**EXCERPTED TEXT**

These allegations compel the conclusion that Scott was not appellants' agent but acted exclusively as an agent for the seller, Barclays. [7a] This conclusion, however, is not fatal to appellants' case. In Ward v. Taggart (1959) 51 Cal. 2d 736 [336 P.2d 534], the court upheld a purchaser's cause of action against a real estate broker in the absence of an agency relationship. The question becomes whether Ward should apply to the facts alleged in the complaint.

In that case, the plaintiff, Ward, requested a real estate broker, Thomsen, to look for attractive investment property in Los Angeles. Another real estate broker, Taggart, told Thomsen that he had an exclusive listing for 72 acres of land owned by Sunset Oil. Ward directed Thomsen to submit an offer for the land through Taggart for $4,000 per acre. Taggart promised to convey the offer to Sunset Oil but later informed Thomsen that the company would not accept less than $5,000 per acre. Upon receiving this advice, Ward authorized Thomsen to make an offer on those terms. Taggart informed him that Sunset accepted the offer. At the closing, however, title to the property appeared in the name of one of Thomsen's associates. Taggart offered elaborate explanations for this surprising circumstance, and Ward was persuaded to buy the property. Afterwards, Ward learned that Taggart had never held a listing on the property and had never presented his $4,000 offer to Sunset. "Instead, he presented his own offer of $4,000 per acre, which Sunset accepted. He falsely represented to [Ward] that the least Sunset would take for the property was $5,000 per acre, because he intended to purchase the property from Sunset himself and resell it to plaintiffs at a profit of $1,000 per acre. All the reasons he gave for the unusual handling of the sale were fabrications." (51 Cal.2d at p. 740.)

Ward brought an action against Taggart alleging fraud and received a jury verdict awarding him approximately $72,000 in compensatory damages, the amount of Taggart's secret profit on the transaction. On appeal, the court found that the record would not support recovery either on a theory of fraud or on an alternative theory of breach of the fiduciary duty owed by an agent to his principal. With respect to the fraud theory, the record was devoid of evidence that Ward had suffered any out-of-pocket loss as required by Civil Code section 3343 since the property was worth at least the $5,000 price he paid for it. To support the alternative theory, there was "no evidence of an agency or other fiduciary relationship" between Ward and Taggart. (51 Cal.2d at p. 741.) Ward dealt at arms-length with Taggart through his agent, Thomsen. [206 Cal. App. 3d 735]

In a concise paragraph demanding careful analysis, the court nevertheless held that the jury verdict could be sustained on equitable grounds: "Even though Taggart was not plaintiff's agent, the public policy of this state does not permit one to 'take advantage of his own wrong' (Civ. Code, § 3517), and the law provides a quasi-contractual remedy to prevent one from being unjustly enriched at the expense of another. [Fn. omitted.] Section 2224 of the Civil Code provides that one 'who gains a thing by fraud ... or other wrongful act, is, unless he has some other and better right thereto, an involuntary trustee of the thing gained, for the benefit of the person who would otherwise have had it.'" (51 Cal.2d at p. 741.) As a real estate broker, Taggart had the duty to be honest and truthful in his dealing. (See Bus. & Prof. Code, §§ 10150, 10176; Rattray v. Scudder (1946) 28 Cal. 2d 214, 222-223 [169 P.2d 371, 164 A.L.R. 1356].) The evidence is clearly sufficient to support a finding that Taggart violated this duty. "Through fraudulent misrepresentations he received money that plaintiffs would otherwise have had. Thus, Taggart is an involuntary trustee for the benefit of plaintiffs on the secret profit of $1,000 per acre that he made from his dealings with them." (Ward v. Taggart, supra, 51 Cal.2d at pp. 741-742.)

**DATASET EXCERPTS**

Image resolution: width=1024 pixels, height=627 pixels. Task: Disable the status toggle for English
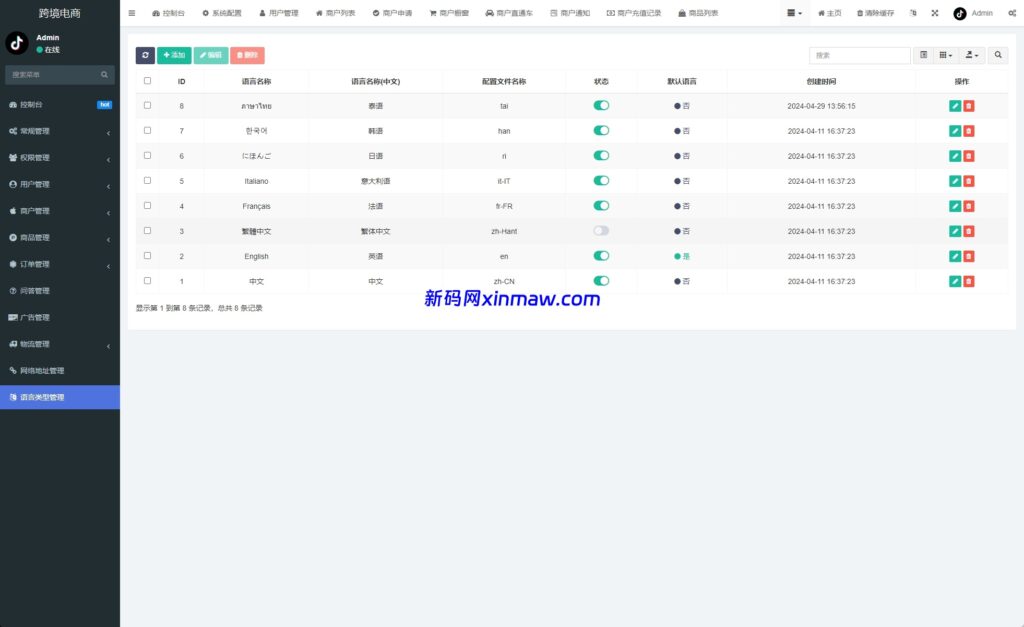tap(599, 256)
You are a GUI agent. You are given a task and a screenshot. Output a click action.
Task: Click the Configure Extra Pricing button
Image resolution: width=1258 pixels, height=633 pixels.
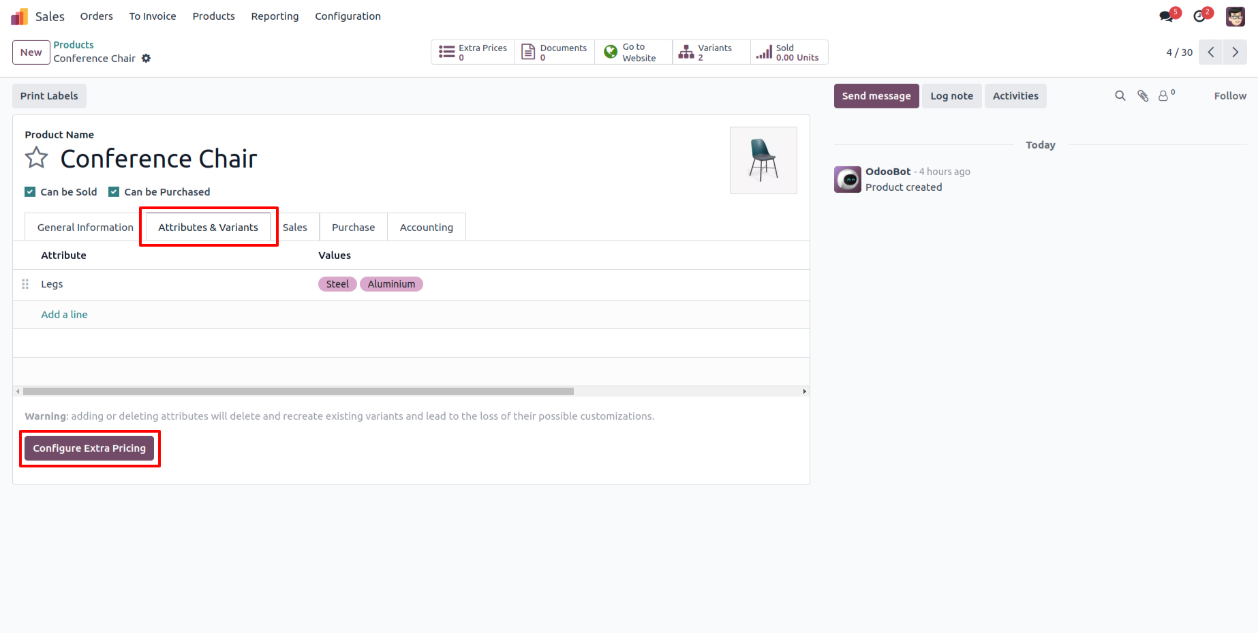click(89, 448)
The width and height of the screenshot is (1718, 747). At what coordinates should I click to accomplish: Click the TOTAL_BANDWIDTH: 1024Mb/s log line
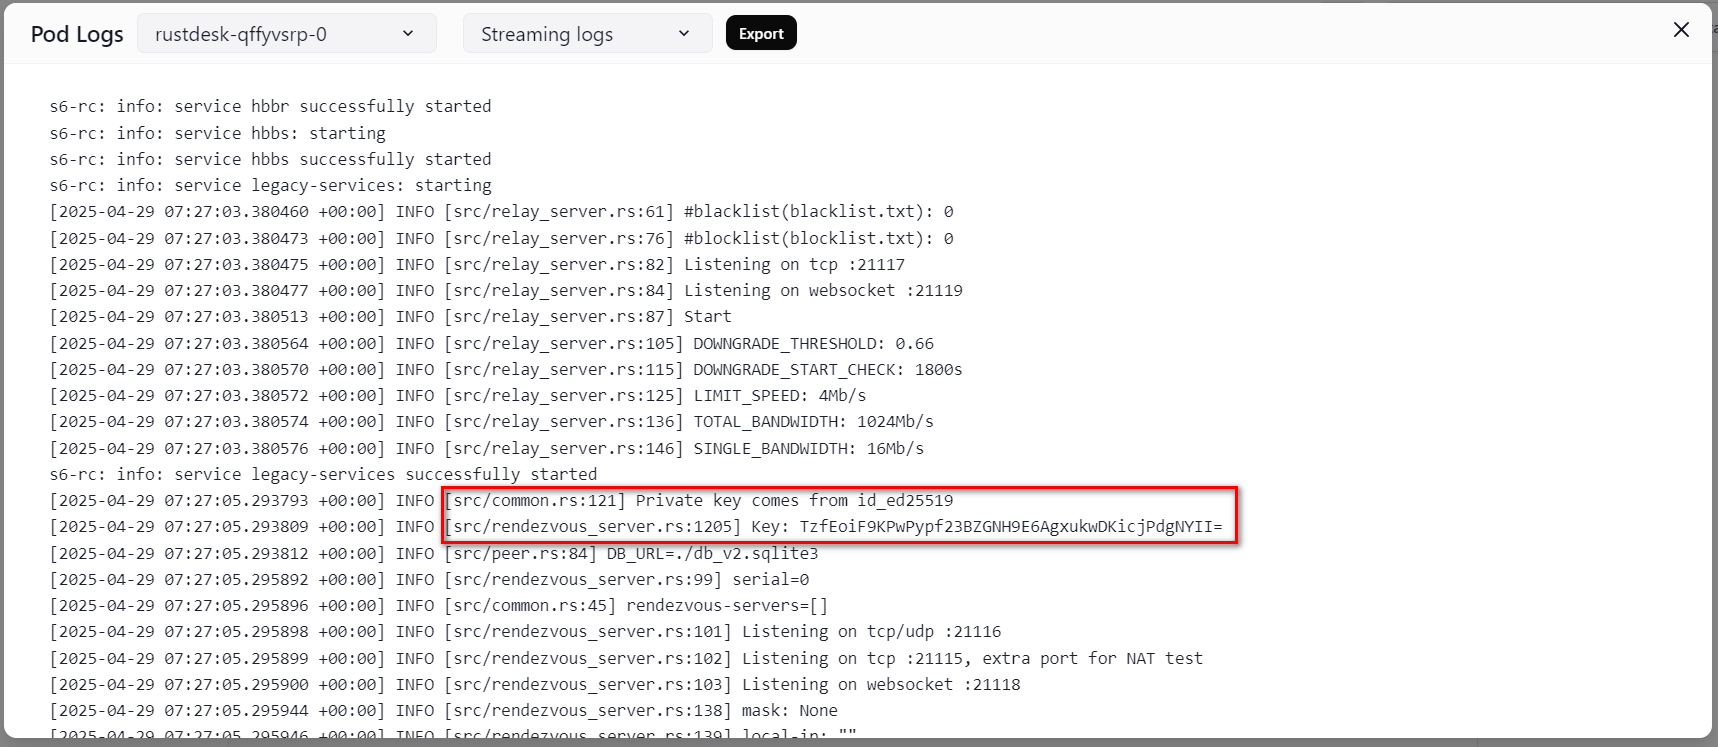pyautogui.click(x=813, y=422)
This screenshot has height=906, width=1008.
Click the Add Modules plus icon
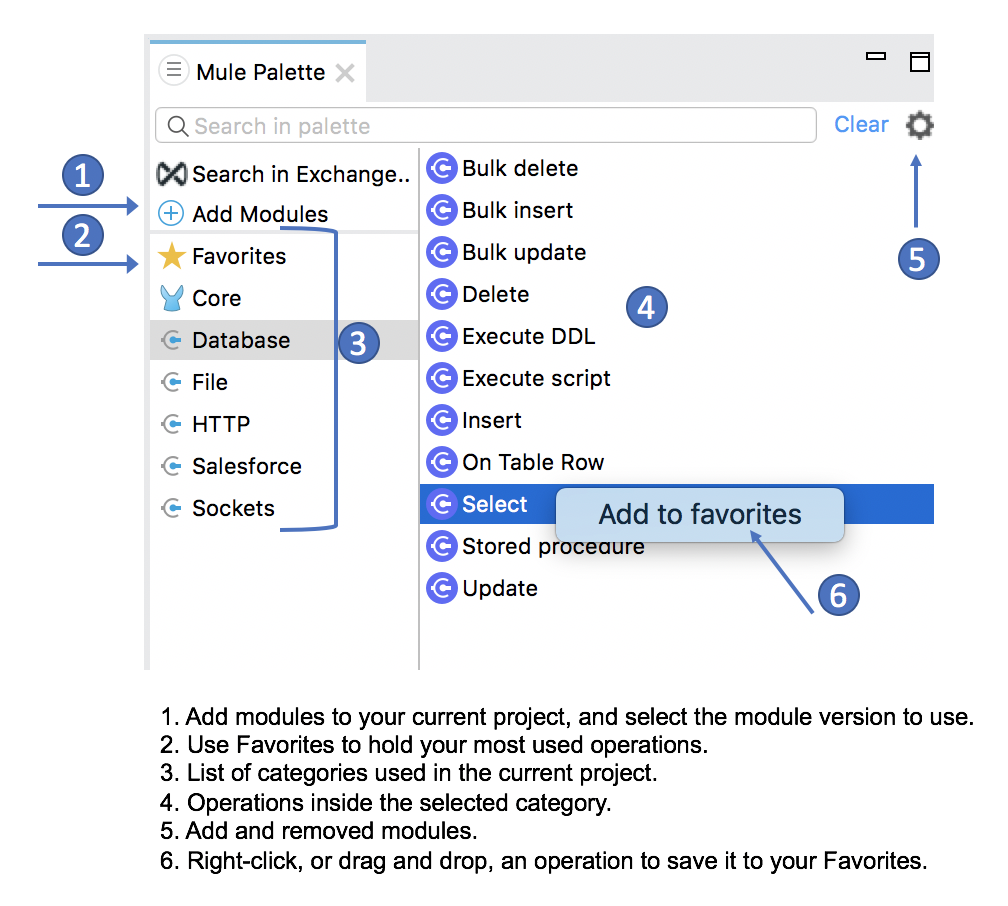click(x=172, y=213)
==
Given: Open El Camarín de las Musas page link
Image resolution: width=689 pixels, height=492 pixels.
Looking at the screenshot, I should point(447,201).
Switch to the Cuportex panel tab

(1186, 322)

**AIM OF THE EXERCISE**
Write the next part of the legal opinion discussing Ward v. Taggart, picking up right after its final sentence.

**WRITTEN ANSWER**
Unlike the defendant in Ward, Scott is not charged in the complaint with any misrepresentation to appellants. Though Scott evidently talked to appellants about his efforts to market the property, it is not alleged that he ever solicited an offer from them for their former cotenants' one-half interest. The complaint states only that appellants submitted an offer to Barclays by means of a letter addressed to Scott's counsel. But the case cannot be easily distinguished on this ground. The Ward court imposed an involuntary trust because the defendant's misrepresentations violated a real estate broker's "duty to be honest and truthful in his dealings" with a prospective purchaser. [8a] , [7b] This duty, found both in California common law and the real estate law, was also violated under the facts alleged here.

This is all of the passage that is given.